Expertise is simply no substitute for choosing appropriate goals. The authors of the Gradual Civilization Act of 1857 were our best and brightest. They had big ideas to move the country forward. Duncan Campbell Scott was well-educated with years of relevant experience. He applied both to the goal of eliminating the language, culture, and religions of Indigenous peoples. This is all, undeniably, part of our history, and a dream of unity is part of the reason why.

The problem with collective aspirations, especially when chosen and implemented by privileged experts, is that they will always be chosen by people with power on behalf of those who lack it. Freedom has to apply to everyone, not just the most privileged and credentialed. Freedom for a few isn’t freedom. It’s power, plain and simple. Equality under the law is indispensable if we are going to let people forge their own paths.

What’s the alternative?

People most comfortable with the status quo will be uncomfortable with loosening the reins on people and communities who want things to change. But individuals have a better track record than you think, especially when they’re appropriately and equally constrained by rules and institutions. When people are free, they can accomplish — they have accomplished! — an awful lot. 
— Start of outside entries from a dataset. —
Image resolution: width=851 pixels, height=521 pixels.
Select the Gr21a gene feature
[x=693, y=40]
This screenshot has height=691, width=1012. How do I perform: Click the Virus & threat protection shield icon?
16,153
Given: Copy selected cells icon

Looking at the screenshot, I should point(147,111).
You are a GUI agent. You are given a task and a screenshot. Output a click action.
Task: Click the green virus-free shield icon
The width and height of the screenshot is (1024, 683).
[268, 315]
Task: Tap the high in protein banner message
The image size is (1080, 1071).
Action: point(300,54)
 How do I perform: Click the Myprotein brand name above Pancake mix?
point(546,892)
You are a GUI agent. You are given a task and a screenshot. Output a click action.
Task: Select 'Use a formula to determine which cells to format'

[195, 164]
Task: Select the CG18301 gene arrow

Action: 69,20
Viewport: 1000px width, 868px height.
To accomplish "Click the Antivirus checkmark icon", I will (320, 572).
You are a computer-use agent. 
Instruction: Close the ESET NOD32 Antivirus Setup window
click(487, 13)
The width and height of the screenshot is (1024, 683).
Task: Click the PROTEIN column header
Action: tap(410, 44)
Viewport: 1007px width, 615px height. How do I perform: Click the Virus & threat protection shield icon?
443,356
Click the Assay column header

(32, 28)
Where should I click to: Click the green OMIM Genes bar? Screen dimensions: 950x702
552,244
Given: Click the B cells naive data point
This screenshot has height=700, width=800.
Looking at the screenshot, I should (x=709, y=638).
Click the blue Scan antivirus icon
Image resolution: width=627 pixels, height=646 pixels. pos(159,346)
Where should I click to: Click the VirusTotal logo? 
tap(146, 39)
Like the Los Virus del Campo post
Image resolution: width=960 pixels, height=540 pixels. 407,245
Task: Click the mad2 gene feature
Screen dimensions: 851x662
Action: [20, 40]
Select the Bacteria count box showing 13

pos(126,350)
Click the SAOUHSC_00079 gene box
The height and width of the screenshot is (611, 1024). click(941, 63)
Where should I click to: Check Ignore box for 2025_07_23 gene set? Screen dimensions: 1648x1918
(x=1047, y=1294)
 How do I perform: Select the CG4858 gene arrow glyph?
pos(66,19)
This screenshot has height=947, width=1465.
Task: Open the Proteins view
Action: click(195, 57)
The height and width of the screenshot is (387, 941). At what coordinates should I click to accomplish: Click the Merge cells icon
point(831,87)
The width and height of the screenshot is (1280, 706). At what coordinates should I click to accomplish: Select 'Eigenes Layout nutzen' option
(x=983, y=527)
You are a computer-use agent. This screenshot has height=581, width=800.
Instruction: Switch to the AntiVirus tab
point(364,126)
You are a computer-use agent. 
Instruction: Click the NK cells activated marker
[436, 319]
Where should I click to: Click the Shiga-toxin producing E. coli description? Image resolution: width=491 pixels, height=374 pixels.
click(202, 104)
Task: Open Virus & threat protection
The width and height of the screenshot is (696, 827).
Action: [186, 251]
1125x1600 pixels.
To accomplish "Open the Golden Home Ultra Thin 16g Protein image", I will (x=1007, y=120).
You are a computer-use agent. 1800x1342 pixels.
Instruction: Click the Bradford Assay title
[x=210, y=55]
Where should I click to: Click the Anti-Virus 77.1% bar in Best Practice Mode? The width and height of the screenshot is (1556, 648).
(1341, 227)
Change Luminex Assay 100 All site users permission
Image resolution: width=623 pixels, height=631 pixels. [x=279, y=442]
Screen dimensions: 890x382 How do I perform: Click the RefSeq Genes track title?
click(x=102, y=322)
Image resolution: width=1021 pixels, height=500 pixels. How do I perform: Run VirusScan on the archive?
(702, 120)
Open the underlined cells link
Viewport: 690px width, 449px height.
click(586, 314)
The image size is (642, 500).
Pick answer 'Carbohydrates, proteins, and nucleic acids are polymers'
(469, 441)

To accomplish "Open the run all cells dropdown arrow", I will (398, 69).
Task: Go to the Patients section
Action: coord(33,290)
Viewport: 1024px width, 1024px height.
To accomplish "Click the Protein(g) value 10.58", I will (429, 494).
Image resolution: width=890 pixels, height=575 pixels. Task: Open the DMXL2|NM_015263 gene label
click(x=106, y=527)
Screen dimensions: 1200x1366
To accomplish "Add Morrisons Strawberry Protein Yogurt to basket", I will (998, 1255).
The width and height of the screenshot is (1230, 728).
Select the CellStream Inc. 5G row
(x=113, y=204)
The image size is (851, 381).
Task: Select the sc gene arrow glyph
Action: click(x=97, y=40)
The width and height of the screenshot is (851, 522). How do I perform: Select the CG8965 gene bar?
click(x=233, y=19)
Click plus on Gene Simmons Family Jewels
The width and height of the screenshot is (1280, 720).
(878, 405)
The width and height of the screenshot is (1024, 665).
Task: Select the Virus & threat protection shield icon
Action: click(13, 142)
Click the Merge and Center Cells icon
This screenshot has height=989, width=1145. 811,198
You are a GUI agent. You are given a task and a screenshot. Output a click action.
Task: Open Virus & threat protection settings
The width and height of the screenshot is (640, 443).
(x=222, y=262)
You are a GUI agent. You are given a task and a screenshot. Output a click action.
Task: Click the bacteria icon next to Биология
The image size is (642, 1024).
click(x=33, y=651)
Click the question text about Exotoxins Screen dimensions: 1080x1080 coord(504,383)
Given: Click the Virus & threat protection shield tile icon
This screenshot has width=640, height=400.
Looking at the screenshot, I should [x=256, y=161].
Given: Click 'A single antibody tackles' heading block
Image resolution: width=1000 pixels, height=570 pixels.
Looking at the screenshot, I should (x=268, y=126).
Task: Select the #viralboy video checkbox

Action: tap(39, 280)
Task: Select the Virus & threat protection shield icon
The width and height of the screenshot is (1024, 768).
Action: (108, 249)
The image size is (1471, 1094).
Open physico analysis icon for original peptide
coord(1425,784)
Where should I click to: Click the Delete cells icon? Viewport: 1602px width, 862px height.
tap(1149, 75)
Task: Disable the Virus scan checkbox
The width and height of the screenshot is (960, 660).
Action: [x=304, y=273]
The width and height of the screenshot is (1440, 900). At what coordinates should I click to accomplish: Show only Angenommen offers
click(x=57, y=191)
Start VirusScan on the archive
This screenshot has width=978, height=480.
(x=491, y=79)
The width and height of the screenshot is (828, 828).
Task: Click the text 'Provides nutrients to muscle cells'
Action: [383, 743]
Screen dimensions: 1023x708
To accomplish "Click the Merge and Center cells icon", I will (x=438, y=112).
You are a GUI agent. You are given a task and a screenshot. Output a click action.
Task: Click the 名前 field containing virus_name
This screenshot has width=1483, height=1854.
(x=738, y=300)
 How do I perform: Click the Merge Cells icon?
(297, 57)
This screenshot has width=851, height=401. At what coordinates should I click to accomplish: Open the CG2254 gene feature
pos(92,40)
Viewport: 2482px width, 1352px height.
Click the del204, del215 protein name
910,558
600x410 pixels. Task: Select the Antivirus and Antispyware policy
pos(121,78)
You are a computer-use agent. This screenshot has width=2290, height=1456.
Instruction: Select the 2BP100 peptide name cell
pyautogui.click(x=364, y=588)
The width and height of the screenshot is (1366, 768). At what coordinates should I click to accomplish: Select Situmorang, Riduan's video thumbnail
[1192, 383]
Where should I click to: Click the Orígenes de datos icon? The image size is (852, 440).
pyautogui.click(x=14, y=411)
Elinor Ostrom, winner of the 2009 Nobel Prize in economics, studied how communities solved environmental and resource management problems that experts had decided couldn’t be solved. Unlike European settlers who were too myopic to recognize anything but wilderness when they saw Indigenous polyculture farming, Ostrom approached the communities she studied with respect and curiosity that helped her understand solutions that experts thought shouldn’t exist. 

Ostrom helped us understand what makes community rules strong and effective and what makes them fragile or dysfunctional. One type of fragility comes from a higher level of government imposing solutions divorced from the people to which they apply and the things that those people know. Such “solutions” can even create or entrench problems.

Without laws founded in the equality, freedom, and worth of all people and their communities, we’re bound to blind ourselves to the potential, the knowledge, and the solutions of others.

Collective humility, individual boldness

Colonial governance is only one possible avenue that collective arrogance can take. It’s the one most relevant to Canada’s history, and its legacy is shameful.

It’s scary, especially for those who became politically powerful through the status quo, to think about what could happen if people in Canada were allowed to live without oversight and approval. But we should be bold enough, individually, to be collectively humble. 

Whether the decision is to allow opening a new sort of business, building a different sort of building, or practicing self-governance, Canadians need to take seriously the costs to people and communities different from us of imagining that we share our most important goals and aspirations. If you’re very fortunate, ignoring these costs might feel like the “doldrums of decadence.” But for others this selfish dream has resulted in generations of trauma that sits with Indigenous peoples to this day.

To see Canada’s next frontier, we must sweep aside all these imposing plans that have left the Canadian majority feeling they’re in the “doldrums of decadence” while leaving marginalized people dealing with generations of bigotry, racism, and trauma. 

Indigenous people deserve action, not words, from a government that takes full responsibility, pays reparations, and grants sovereignty. But Canadians should go further and take the teeth out of the very systems that allowed Canadians to think that they ever could or should impose one right way forward.